= Propulsive wing =

The propulsive wing is a patented unmanned aerial vehicle (UAV) design concept developed in the 2000s with extremely high lift and internal volume.
==Purpose and mechanism of action==
The propulsive wing has the potential to be used to develop a new class of aircraft based on an embedded, distributed cross-flow fan propulsion system within a thick wing. The fan, partially embedded within the airfoil section, draws the flow in from the suction surface and exhausts at the trailing edge. In cruise, the combination of distributed boundary-layer ingestion and wake filling increase propulsive efficiency, while distributed vectored thrust provides substantial improvements in pressure drag.

At high angle of attack, with the fan off, the airfoil fully stalls, and a large wake is present.

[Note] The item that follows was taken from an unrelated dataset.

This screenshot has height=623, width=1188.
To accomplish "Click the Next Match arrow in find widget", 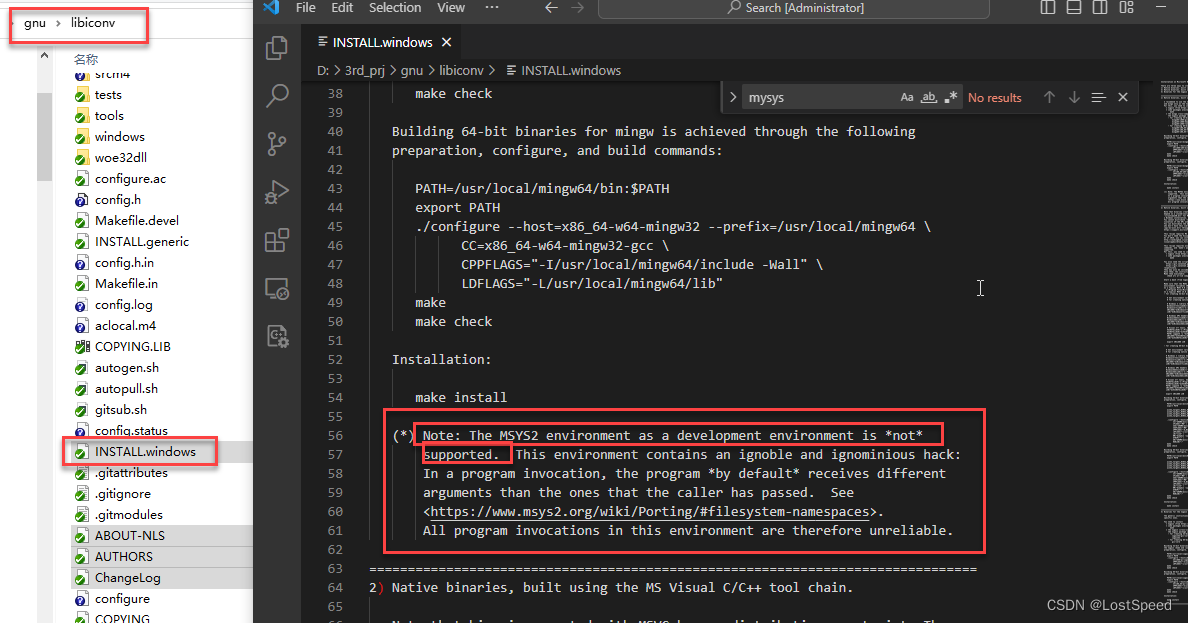I will tap(1073, 97).
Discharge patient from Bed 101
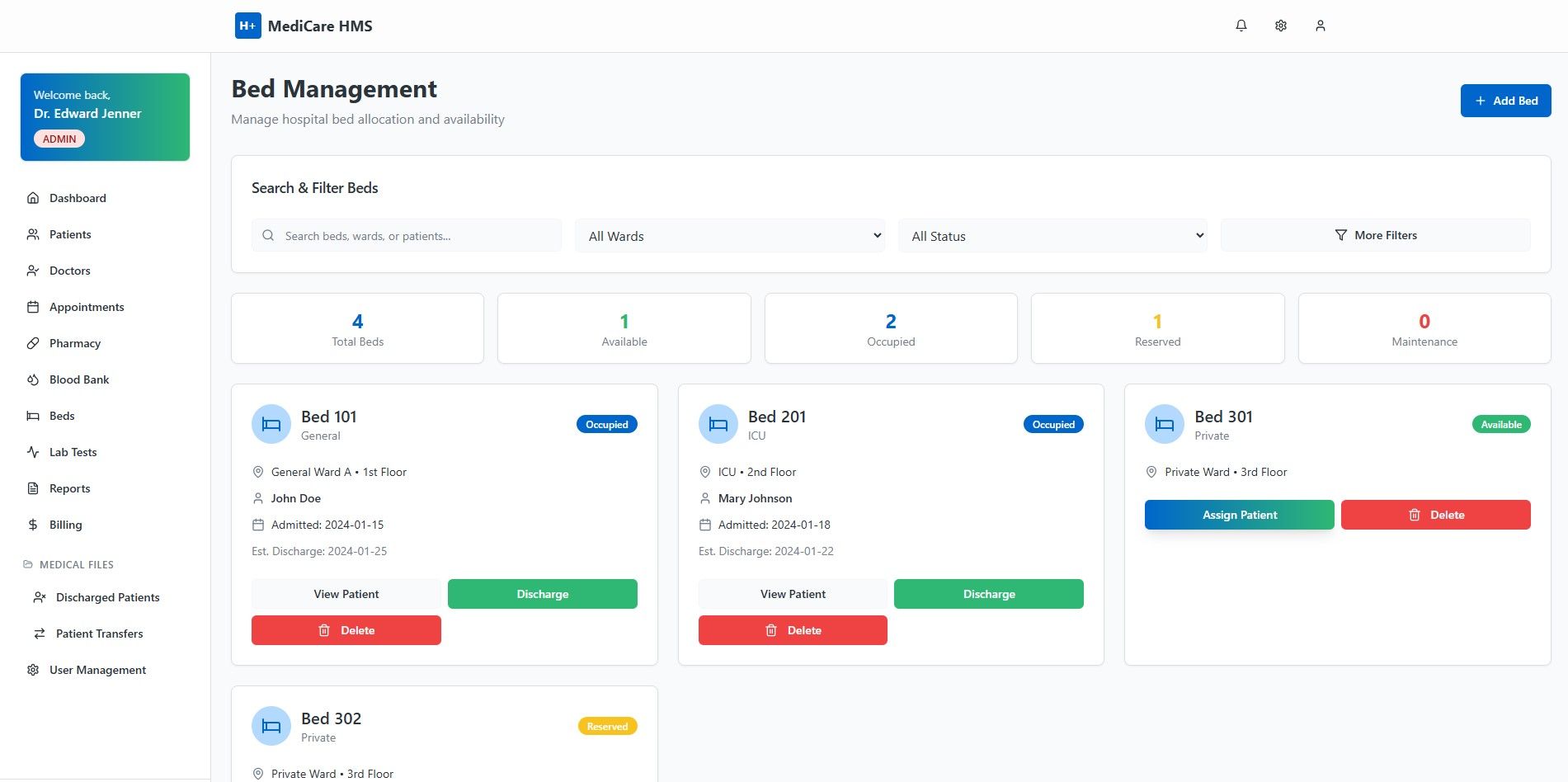Image resolution: width=1568 pixels, height=782 pixels. (543, 594)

However, when the fan is turned on, the suction effect of the fan draws the air in, eliminating the wake. The result is a significant increase in lift. In addition to maintaining flight at very high angles of attack, lift and drag forces can be managed through circulation control. In particular, if the exhaust is deflected downward as it leaves the propulsor, a circulation control effect is realized. Even at low angle of attack, high lift coefficients have been shown with CFD and validated with wind tunnel experiments.

The propulsive wing controls pitch and roll controls through vectored thrust. By distributing multiple thrust deflection flaps along the span, the high-velocity jet doubles as both the main thrust producer, as well as roll and pitch control. Collective changes in the trailing edge flaps control pitch, and spanwise differential changes control roll. Due to the circulation control effect of vectored thrust, a substantial rolling moment can be produced with very little control input.
==Research==
In 2007 the cross-flow fan propulsive wing technology won first prize in the graduate category at the American Institute of Aeronautics and Astronautics International Student Conference.

Several international groups have investigated the propulsive wing technology and presented their results at conferences. A group from Bauhaus Luftfahrt in Munich, Germany presented computational work demonstrating the application of the cross-flow fan propulsive wing for regional aircraft applications. A research group from Nanjing, China built and tested a propulsive wing wind tunnel model, demonstrating the high lift and low drag capabilities of the design.